Coordinate data for items:
>>>
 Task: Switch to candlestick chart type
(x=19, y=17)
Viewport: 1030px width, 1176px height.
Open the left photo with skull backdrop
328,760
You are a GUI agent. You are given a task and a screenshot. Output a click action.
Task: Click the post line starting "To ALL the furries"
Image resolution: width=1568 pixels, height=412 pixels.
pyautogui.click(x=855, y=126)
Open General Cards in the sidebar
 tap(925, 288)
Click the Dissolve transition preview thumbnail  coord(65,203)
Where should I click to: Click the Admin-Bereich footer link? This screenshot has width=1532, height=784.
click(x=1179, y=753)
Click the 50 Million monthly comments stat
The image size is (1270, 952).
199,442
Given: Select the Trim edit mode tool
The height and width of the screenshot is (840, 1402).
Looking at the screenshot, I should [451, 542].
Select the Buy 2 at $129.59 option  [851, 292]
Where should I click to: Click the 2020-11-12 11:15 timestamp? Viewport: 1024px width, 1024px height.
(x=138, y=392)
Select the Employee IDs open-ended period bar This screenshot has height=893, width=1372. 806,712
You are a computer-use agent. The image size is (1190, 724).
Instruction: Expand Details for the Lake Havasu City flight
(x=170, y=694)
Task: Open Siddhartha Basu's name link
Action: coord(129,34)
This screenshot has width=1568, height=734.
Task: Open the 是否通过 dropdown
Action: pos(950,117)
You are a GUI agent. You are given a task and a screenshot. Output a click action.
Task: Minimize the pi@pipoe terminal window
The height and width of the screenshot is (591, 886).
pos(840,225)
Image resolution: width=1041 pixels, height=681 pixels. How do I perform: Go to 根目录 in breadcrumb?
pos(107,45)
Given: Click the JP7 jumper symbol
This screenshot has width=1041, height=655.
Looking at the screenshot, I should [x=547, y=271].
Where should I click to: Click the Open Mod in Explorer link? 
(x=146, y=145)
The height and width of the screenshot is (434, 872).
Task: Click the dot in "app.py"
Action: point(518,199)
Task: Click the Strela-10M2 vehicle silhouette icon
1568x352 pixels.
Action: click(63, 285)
<<<
**Work instructions**:
Reproduce every line of the listing above word for word, from the first line to the last.

**In response**:
 Task: Switch to candlestick chart type
(x=19, y=17)
Viewport: 1030px width, 1176px height.
Open the left photo with skull backdrop
328,760
You are a GUI agent. You are given a task and a screenshot. Output a click action.
Task: Click the post line starting "To ALL the furries"
Image resolution: width=1568 pixels, height=412 pixels.
pyautogui.click(x=855, y=126)
Open General Cards in the sidebar
 tap(925, 288)
Click the Dissolve transition preview thumbnail  coord(65,203)
Where should I click to: Click the Admin-Bereich footer link? This screenshot has width=1532, height=784.
click(x=1179, y=753)
Click the 50 Million monthly comments stat
The image size is (1270, 952).
199,442
Given: Select the Trim edit mode tool
The height and width of the screenshot is (840, 1402).
Looking at the screenshot, I should [451, 542].
Select the Buy 2 at $129.59 option  [851, 292]
Where should I click to: Click the 2020-11-12 11:15 timestamp? Viewport: 1024px width, 1024px height.
(x=138, y=392)
Select the Employee IDs open-ended period bar This screenshot has height=893, width=1372. 806,712
You are a computer-use agent. The image size is (1190, 724).
Instruction: Expand Details for the Lake Havasu City flight
(x=170, y=694)
Task: Open Siddhartha Basu's name link
Action: coord(129,34)
This screenshot has width=1568, height=734.
Task: Open the 是否通过 dropdown
Action: pos(950,117)
You are a GUI agent. You are given a task and a screenshot. Output a click action.
Task: Minimize the pi@pipoe terminal window
The height and width of the screenshot is (591, 886).
pos(840,225)
Image resolution: width=1041 pixels, height=681 pixels. How do I perform: Go to 根目录 in breadcrumb?
pos(107,45)
Given: Click the JP7 jumper symbol
This screenshot has width=1041, height=655.
Looking at the screenshot, I should [x=547, y=271].
Where should I click to: Click the Open Mod in Explorer link? 
(x=146, y=145)
The height and width of the screenshot is (434, 872).
Task: Click the dot in "app.py"
Action: point(518,199)
Task: Click the Strela-10M2 vehicle silhouette icon
1568x352 pixels.
Action: click(63, 285)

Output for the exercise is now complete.